La angustia se comparte. Los ciudadanos la vivimos por la certeza de la inseguridad y los políticos porque su prestigio se cuestiona. Los gastos también corren por caminos paralelos. Las familias sufren lo indecible hasta lograr acuerdos con los secuestradores mientras que los políticos-policías invierten cifras millonarias, seguramente del erario nacional, para contratar guardaespaldas y comprar armamentos. (Imposible no abrir este paréntesis: he preguntado en muchas ocasiones en qué rubro hacendario quedan inscritos los guardaespaldas que cuidan a los políticos y a los empresarios y nunca he obtenido respuesta. La cifra ahí invertida debe ser elevada. Podría utilizarse, pienso, para cuidar a la ciudadanía.)

El secuestro se ha convertido en epidemia. Las epidemias son contagiosas. La del miedo por ser secuestrado y/o asesinado en la calle, no por atropello o por terremoto, sino por deambular en las calles calderonistas o ebrardistas es nefanda y vigente. Ni siquiera la tradicional inmunidad de nuestra clase política los ha protegido. Sendas declaraciones y vistosos desplegados en los periódicos dan cuenta del contagio.

Calderón, Ebrard y casi todos nuestros políticos están preocupados. Deben haber leído lo que se dice de su nación y de su ciudad en el mundo; les deben haber informado de las esquelas en los periódicos. Esas noticias, lo saben, son sólo la punta del iceberg. Nadie confía en la justicia mexicana. Como signo de inteligencia, es probable que ellos desconfíen tanto de nuestra justicia como el uno desconfía del otro, y como nosotros desconfíamos de ellos. Partiendo de esa premisa podrían sanear un poco las calles y paliar el miedo que nos habita. Partiendo de las descalificaciones que se prodigan deberían criticar lo que hacen y lo que no hacen.

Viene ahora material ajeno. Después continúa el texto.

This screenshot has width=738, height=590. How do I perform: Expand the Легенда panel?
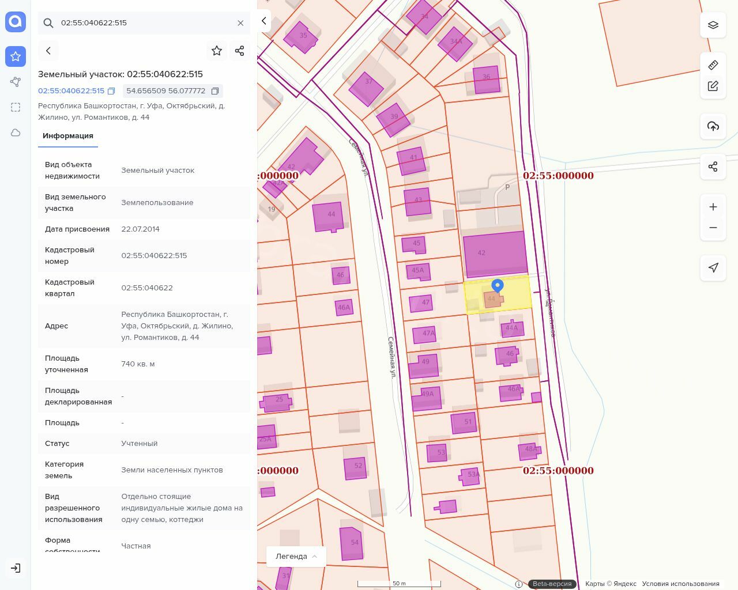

No recuerdo en cuál película –palabras más, palabras menos– dice el hijo del actor principal: “entre los ladrones y la policía confío más en los primeros por su sinceridad”. A ese guión, que transcurre todos los días, en todas las calles, y en todos los tiempos del PRI, del PAN y del PRD agrego que aunado al malestar contra el cuerpo policial camina, imparable, una perturbadora desconfianza hacia la clase política. Como en tantas otras circunstancias, en México la realidad copia y supera la ficción. Gracias a la corrupción, a la impunidad y a los yerros de nuestros presidentes las películas detectivescas de Hollywood son, en México, palmaria realidad.

Hace muchos años escribí un artículo intitulado: “Adiós a la calle”. Repasaba la cruda verdad en la que se había convertido la ciudad de México y lamentaba que muchos niños ya no tenían la oportunidad de hacer de las calles su casa. Esa premonición crece sin coto. Hoy, aunque duele, preocupa distinto la escasa oportunidad de jugar en las calles. Esa preocupación ha sido remplazada por los secuestros y por la violencia.

Mi desconfianza hacia los políticos es nauseabunda, incurable e infinita. Me encantaría equivocarme. Mi esperanza es que las náuseas y la desconfianza que se profesan Calderón, Ebrard y anexas devenga acciones positivas.